Нищему подобает нищий язык — язык, лишенный всякой пышности и вместе с тем шутовской, ибо шутовством в Древней Руси обычно рядилось и самое попрошайничество.
Игумен Сергий считал, что в Аввакуме «огненный ум» (там же, с. 847). Аввакум возмутился этими словами и писал Сергию: «И ты, игуменушко, не ковыряй впредь таких речей» (там же, с. 848), — и уверял его, что он, Аввакум, «человек, равен роду, живущему в тинах калных, их же лягушками зовут» (там же).
Несомненной формой «кроткого смеха» была и встречающаяся в писаниях Аввакума раешная рифма: «Аще бы не были борцы, не бы даны быша венцы» (Жизнеописания, с. 171), «ныне архиепископ резанской мучитель стал христианской» (там же, с. 173) и мн. др.
Вряд ли следует ожидать от всякого по-настоящему талантливого писателя полной выдержанности его системы. Литературное творчество — не расчетливое проведение каких-то определенных принципов, и писатель — не счетно-решающее машинное устройство, способное выдавать решения, строго укладывающиеся в «стилистическую» программу. Поэтому в любом писательском творчестве мы можем найти отклонения от принципов, которым это творчество следует. И отклонения должны изучаться так же, как и самые принципы. Эти отклонения или нарушения только подчеркивают значительность тех правил, которые поверх всего, поверх всевозможных нарушений этих правил, осуществляются в творчестве писателя. Именно они придают особую эстетическую остроту произведениям.

Сохранённые строки данных
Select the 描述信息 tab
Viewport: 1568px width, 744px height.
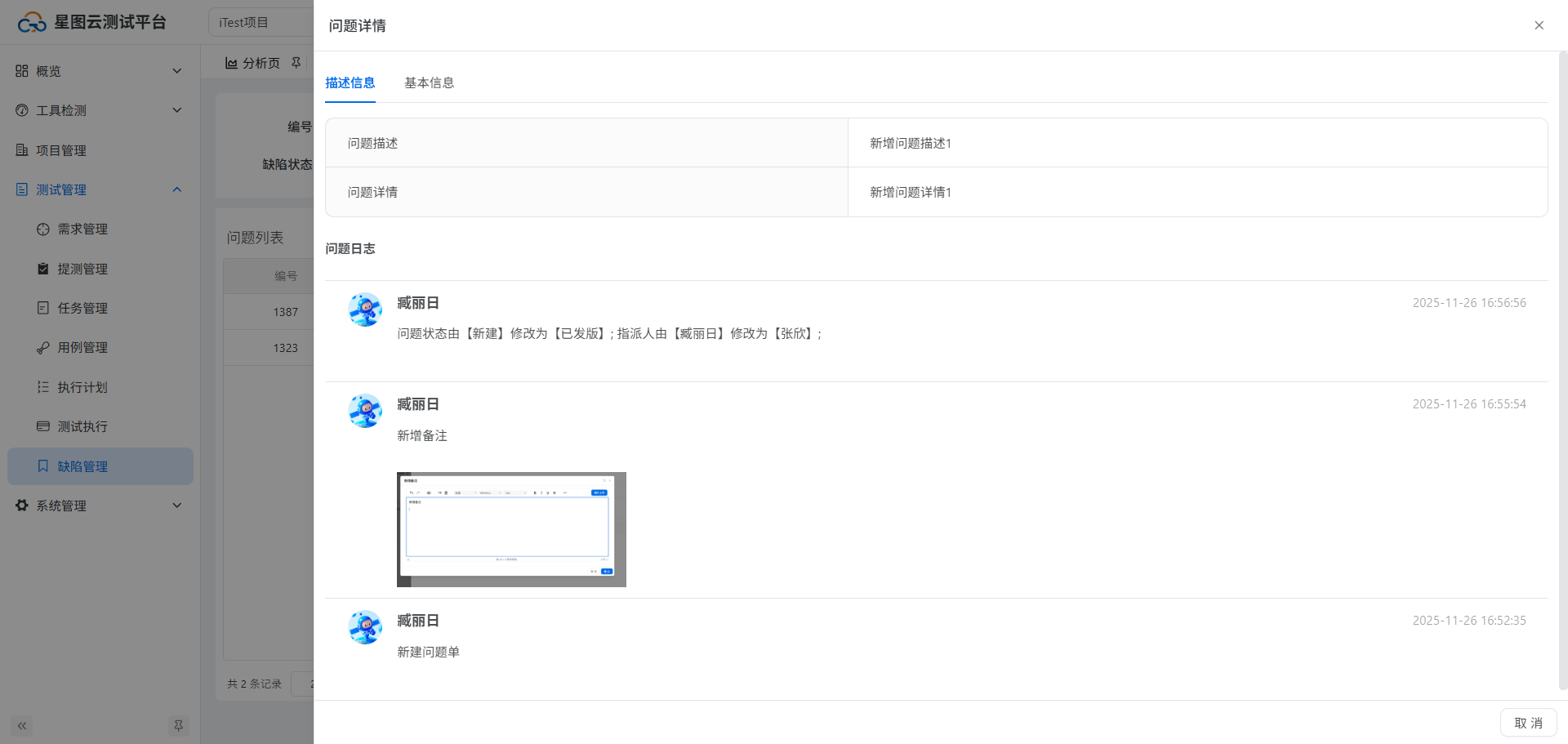pos(350,82)
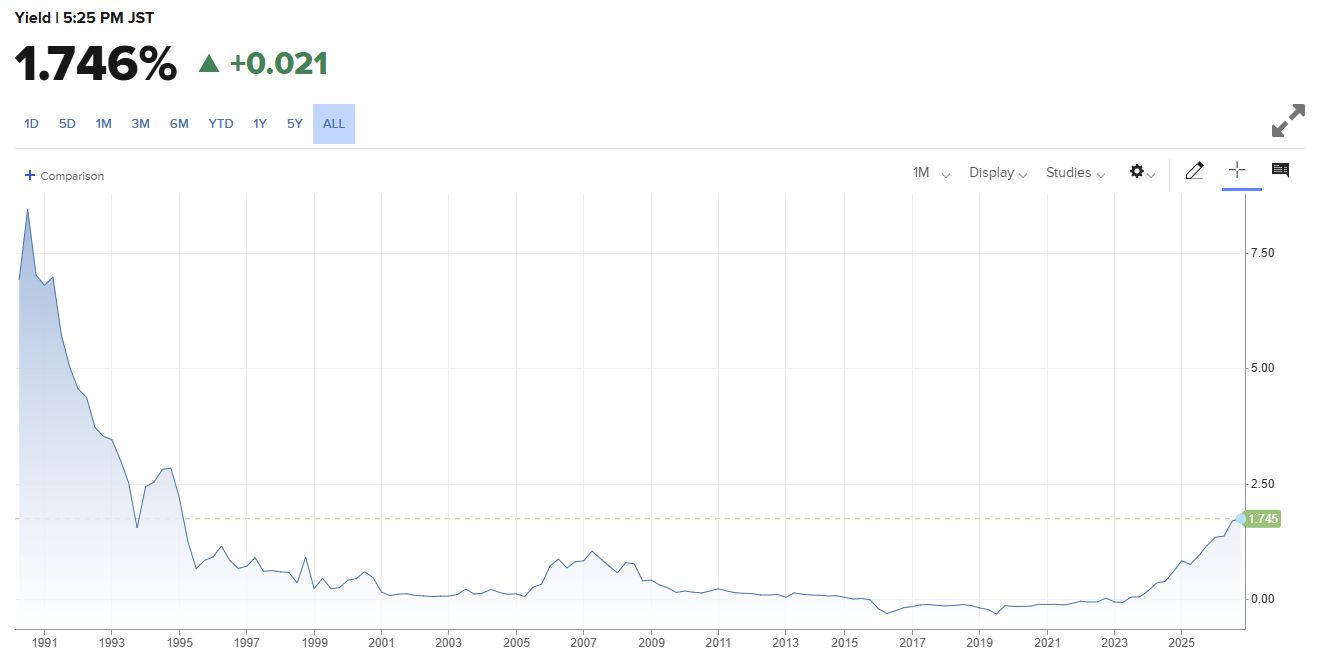Click the 1Y range button
Image resolution: width=1317 pixels, height=652 pixels.
pos(260,124)
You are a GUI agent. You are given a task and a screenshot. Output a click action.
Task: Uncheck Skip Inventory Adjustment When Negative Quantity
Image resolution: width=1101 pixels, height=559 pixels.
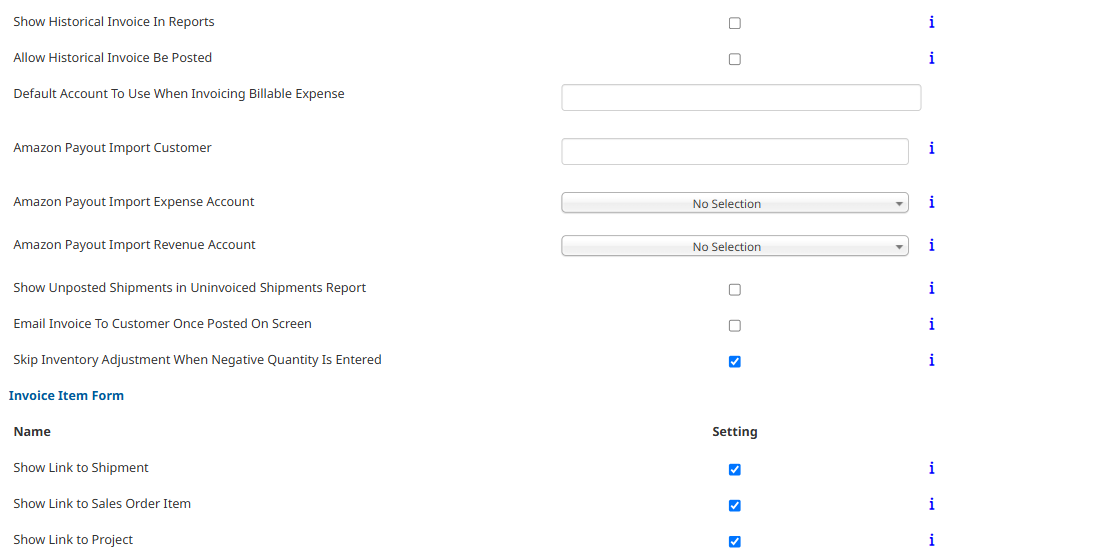pyautogui.click(x=734, y=362)
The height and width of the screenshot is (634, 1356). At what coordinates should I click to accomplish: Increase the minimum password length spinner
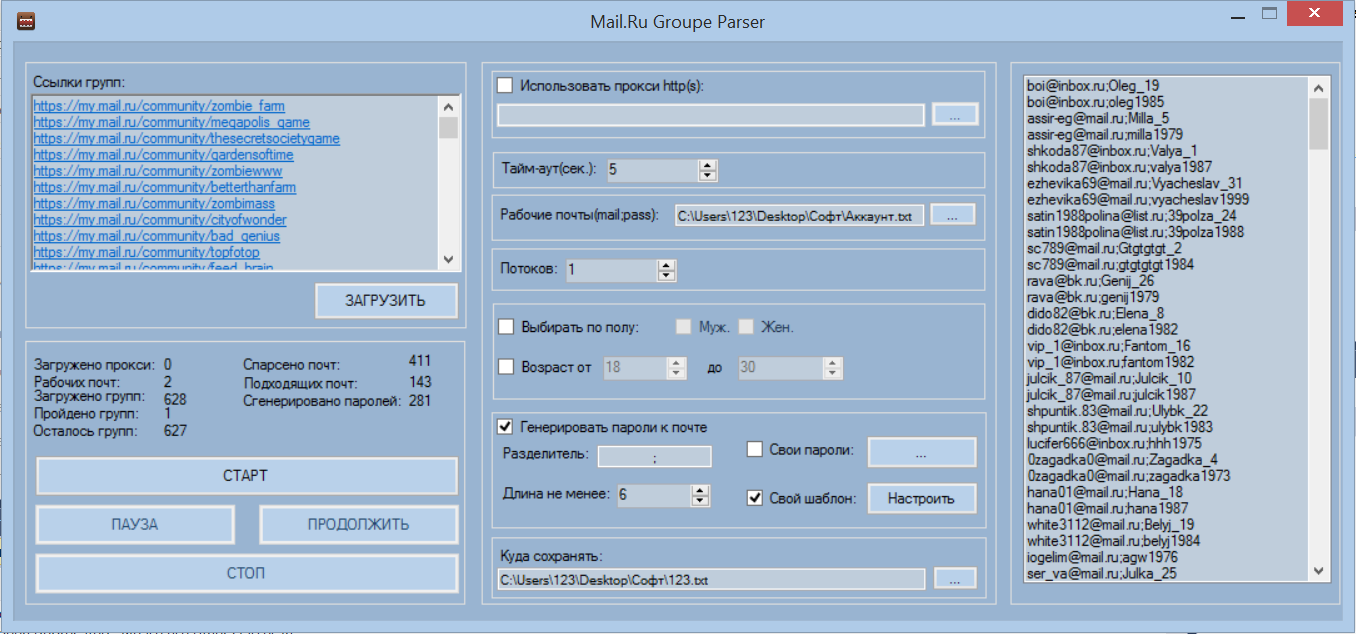(x=700, y=489)
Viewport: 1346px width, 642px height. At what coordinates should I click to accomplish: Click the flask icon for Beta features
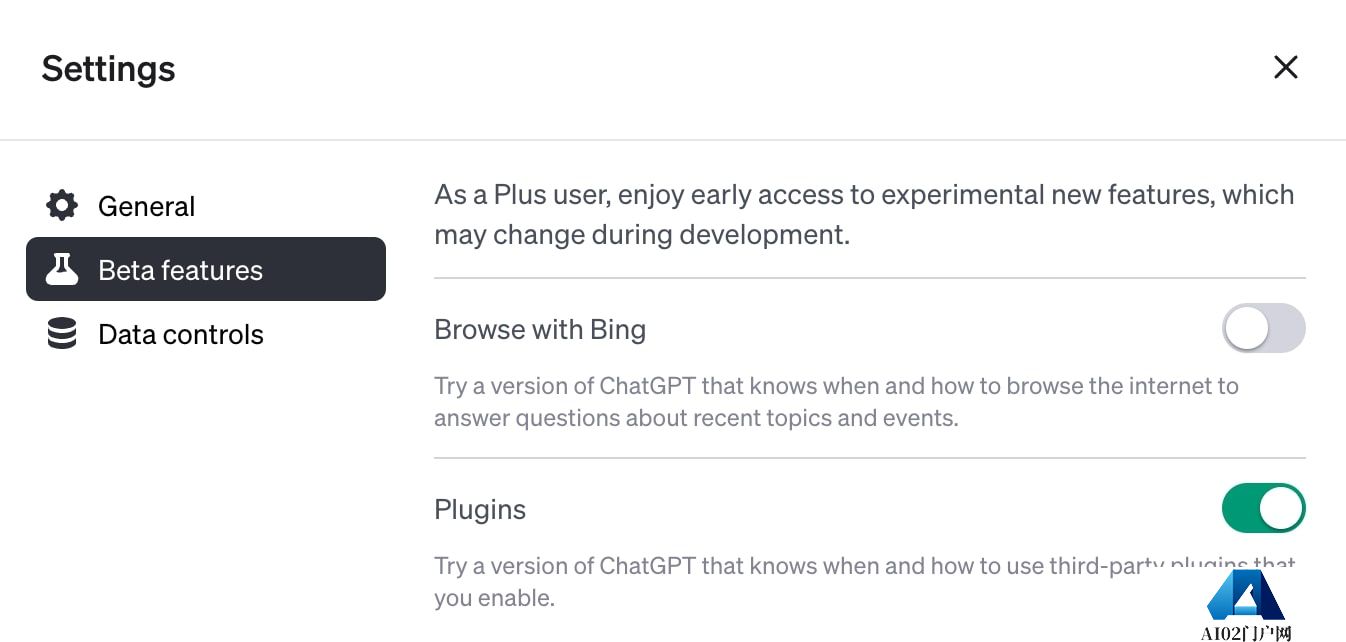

**Задание:** Перепишите без изменений фрагмент текста о стиле Аввакума: от слов «Вряд ли следует» до слов «эстетическую остроту произведениям.» включительно.

**Результат:**
Вряд ли следует ожидать от всякого по-настоящему талантливого писателя полной выдержанности его системы. Литературное творчество — не расчетливое проведение каких-то определенных принципов, и писатель — не счетно-решающее машинное устройство, способное выдавать решения, строго укладывающиеся в «стилистическую» программу. Поэтому в любом писательском творчестве мы можем найти отклонения от принципов, которым это творчество следует. И отклонения должны изучаться так же, как и самые принципы. Эти отклонения или нарушения только подчеркивают значительность тех правил, которые поверх всего, поверх всевозможных нарушений этих правил, осуществляются в творчестве писателя. Именно они придают особую эстетическую остроту произведениям.